My Homeschool Experience
However, I don’t think that should deter a mom from homeschooling. In this, of course, I have my own mom’s example. She taught my brothers and I for grades 1 through 12. I think the biggest key to being a successful homeschooling mom is a willingness to learn yourself.
My mom demonstrated her commitment to being a lifelong learner by returning to university after my brothers and I finished high school. In fact, she and I both graduated with our second degrees last June.
When I was a student, homeschooling was a relatively new thing. Many people looked at us funny when we mentioned that we were homeschoolers, because they’d never met any other homeschoolers. Mom was, in many ways, forging her own path.
We used a homeschool curriculum from a company in the States, and she had some support from friends who homeschooled and our local school board. Mostly, she had her enthusiasm; I think she was often more excited about what we were learning than my brothers and I were!
Resources for Homeschooling Moms Today
Today, there are so many resources available to homeschoolers. Homeschooling is now much more common and many companies are competing for homeschoolers’ dollars. I have the option of multiple homeschool boards to register with, instead of the two school boards that my mom could chose between twenty years ago.
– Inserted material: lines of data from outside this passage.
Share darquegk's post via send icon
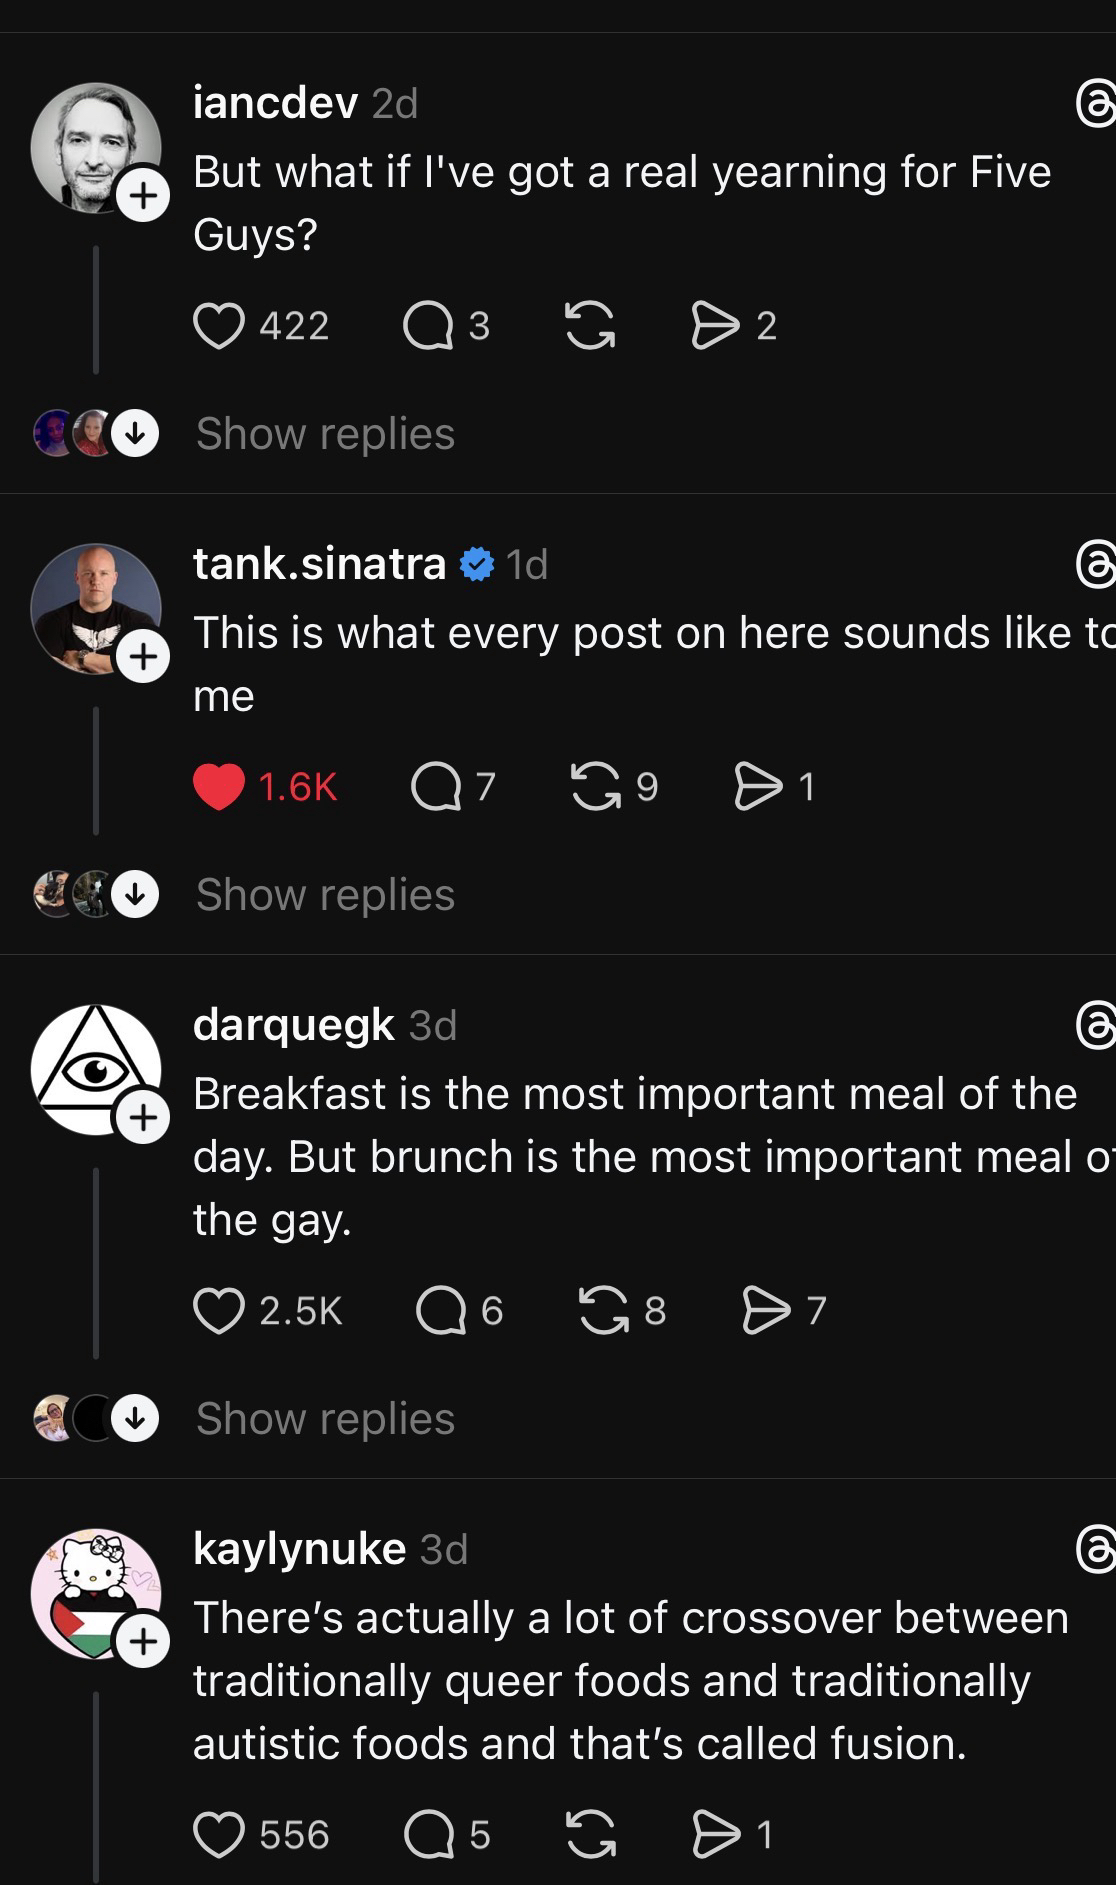The image size is (1116, 1885). click(x=766, y=1311)
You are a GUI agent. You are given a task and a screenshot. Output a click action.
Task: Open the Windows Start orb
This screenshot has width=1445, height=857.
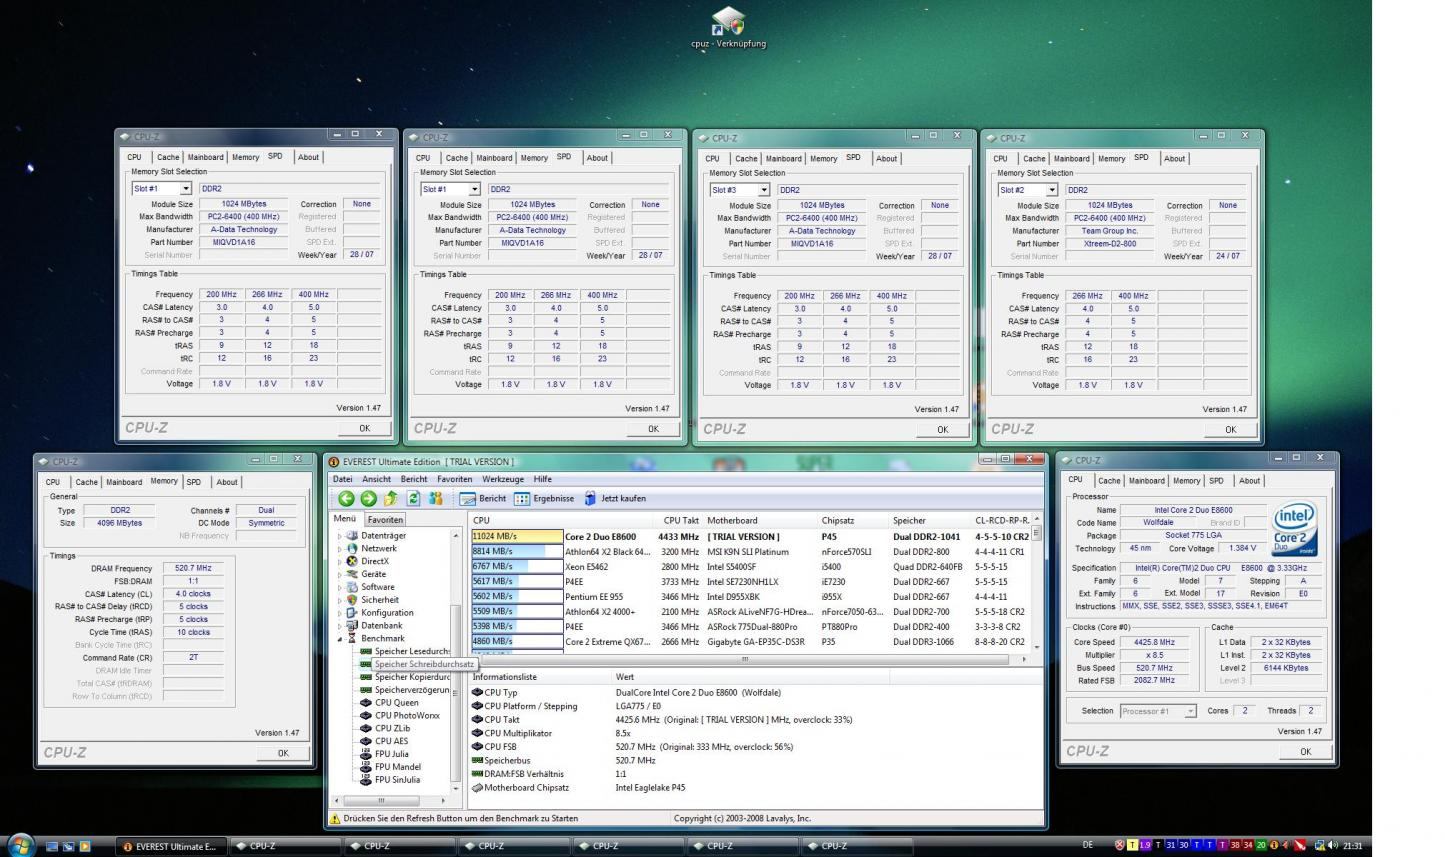click(x=20, y=845)
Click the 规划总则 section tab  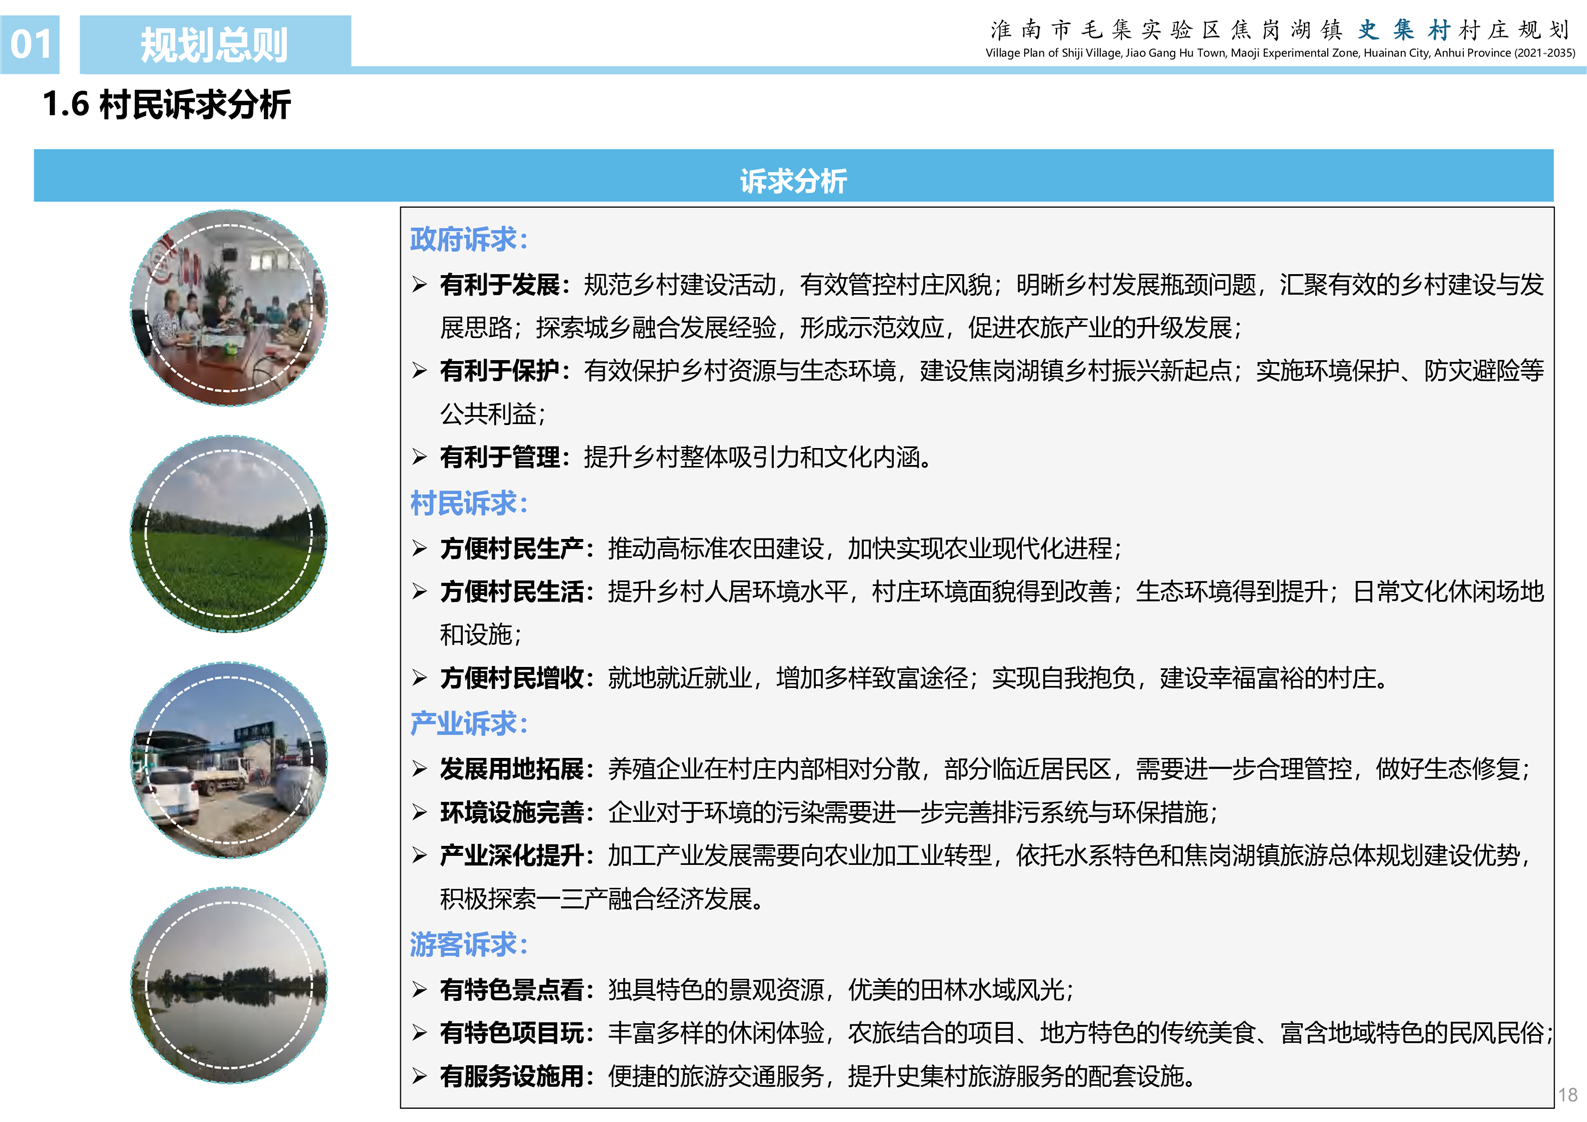pos(215,45)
Doubts Homeschooling Moms Have
If you are feeling like there is a particular subject or level of school you can’t teach, don’t worry. You don’t have to do it alone. For example, if you feel your child needs math support, you could hire a tutor to work on that subject with your child while you do the other subjects with them. If they need science support, maybe there is a local science program that offers classes or camps to supplement what you are doing at home.
If your child is struggling in a certain subject, maybe a simple switch in curriculum can help. Both my best friend and I struggled with math in elementary school. Our moms eventually both switched math programs and we found success with doing Saxon Math.
The curriculum options available today can be a bit overwhelming, so I recommend talking to other homeschooling moms about what has worked (or not worked) for them as a way to determine if a specific program may be good for your child.
Homeschooling Junior High and High School
If the upper grades worry you, remember that your child should be a more independent learner by that stage. In high school, I did most of my school work by myself, with my mom checking my math or science worksheets. Learning to study and to apply myself to my books that way helped me when I reached university.
Think of yourself as an education facilitator, helping your child find the right resources and explore them, and making sure that they do reach the outcomes, more than a teacher who has to explain gravity or algebra to your teen. You may also be tracking their course work and putting together a transcript for them.
In high school, my younger brother began to struggle with math. He and Mom tried switching curriculum several times, but nothing seemed to work. Finally, he enrolled in math courses at the local high school. Thankfully, he had an excellent teacher there whom he connected with and he was able to complete his math courses.
My mom is actually the math whiz of the family (she got an A in her university calculus course a couple years ago), but was unable to help my brother figure it out. Instead, she found someone else who could help him understand math—at least enough to pass the course.
Remember that you can take homeschooling one year at a time. Approach each year with a willingness to learn and to be flexible to your child’s needs and interests. Be open to new ideas for teaching and learning, and know that there is a lot of support available to you as a homeschooling mom. Take advantage of those resources, from tutors to pre-planned curriculum to local classes, and figure out what works for your family and your child.